International Association for Cryptologic Research

International Association
for Cryptologic Research

IACR News item: 24 October 2013

Craig Gentry, Sergey Gorbunov, Shai Halevi, Vinod Vaikuntanathan, Dhinakaran Vinayagamurthy
ePrint Report ePrint Report
A fundamental question about (reusable) circuit garbling schemes is: how small can the garbled circuit be? Our main result is a reusable garbling scheme which produces garbled circuits that are the same size as the original circuit plus an additive poly(secp) bits, where secp is the security parameter. Save the additive poly(secp) factor, this is the best one could hope for. In contrast, all previous constructions of even single-use garbled circuits incurred a multiplicative poly(secp) blowup.

Our techniques result in constructions of attribute-based and (single key secure) functional encryption schemes where the secret key of a circuit C consists of C itself, plus poly(secp) additional bits. All of these constructions are based on the subexponential hardness of the learning with errors problem.
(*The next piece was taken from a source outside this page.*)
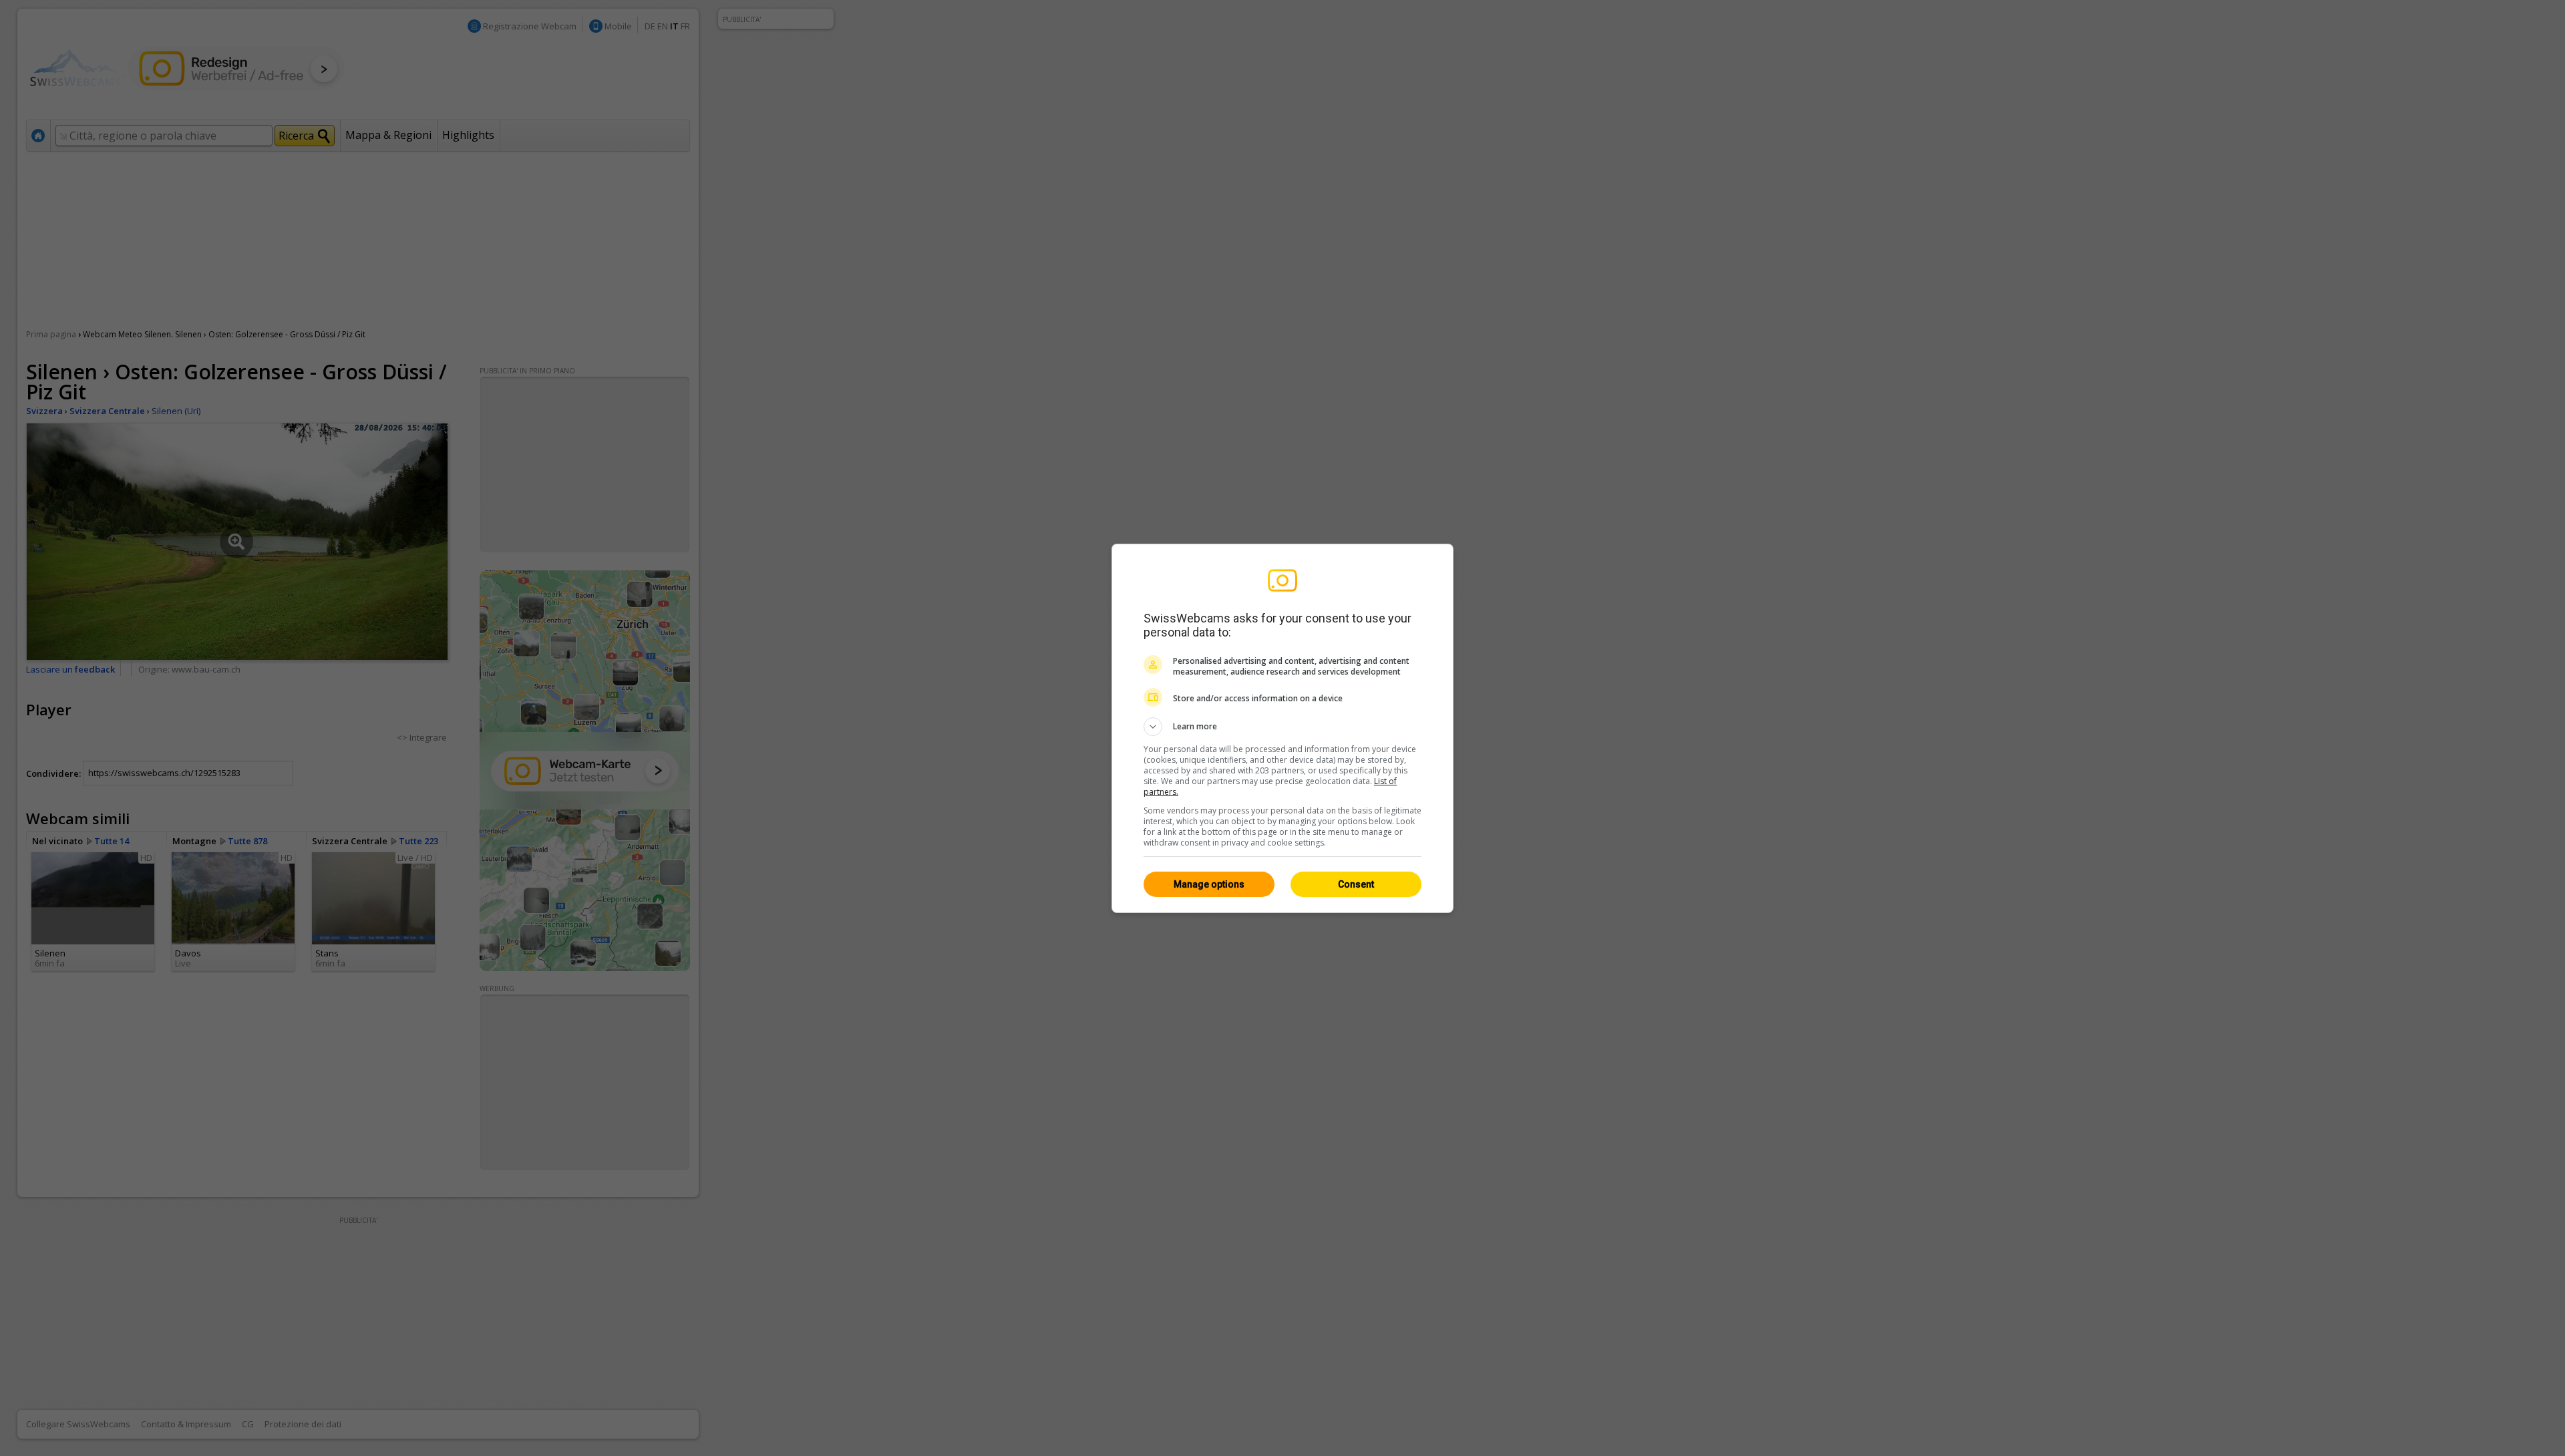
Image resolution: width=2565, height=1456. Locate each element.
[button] (1282, 726)
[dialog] (1283, 728)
We also study the dual question of how short the garbled inputs can be, relative to the original input. We demonstrate a (different) reusable circuit garbling scheme, based on multilinear maps, where the size of the garbled input is the same as that of the original input, plus a poly(secp) factor. This improves on the result of Applebaum, Ishai, Kushilevitz and Waters (CRYPTO 2013)

who showed such a result for single-use garbling. Similar to the above, this also results in attribute-based and (single key secure) functional encryption schemes where the size of the ciphertext encrypting an input x is the same as that of x, plus poly(secp) additional bits.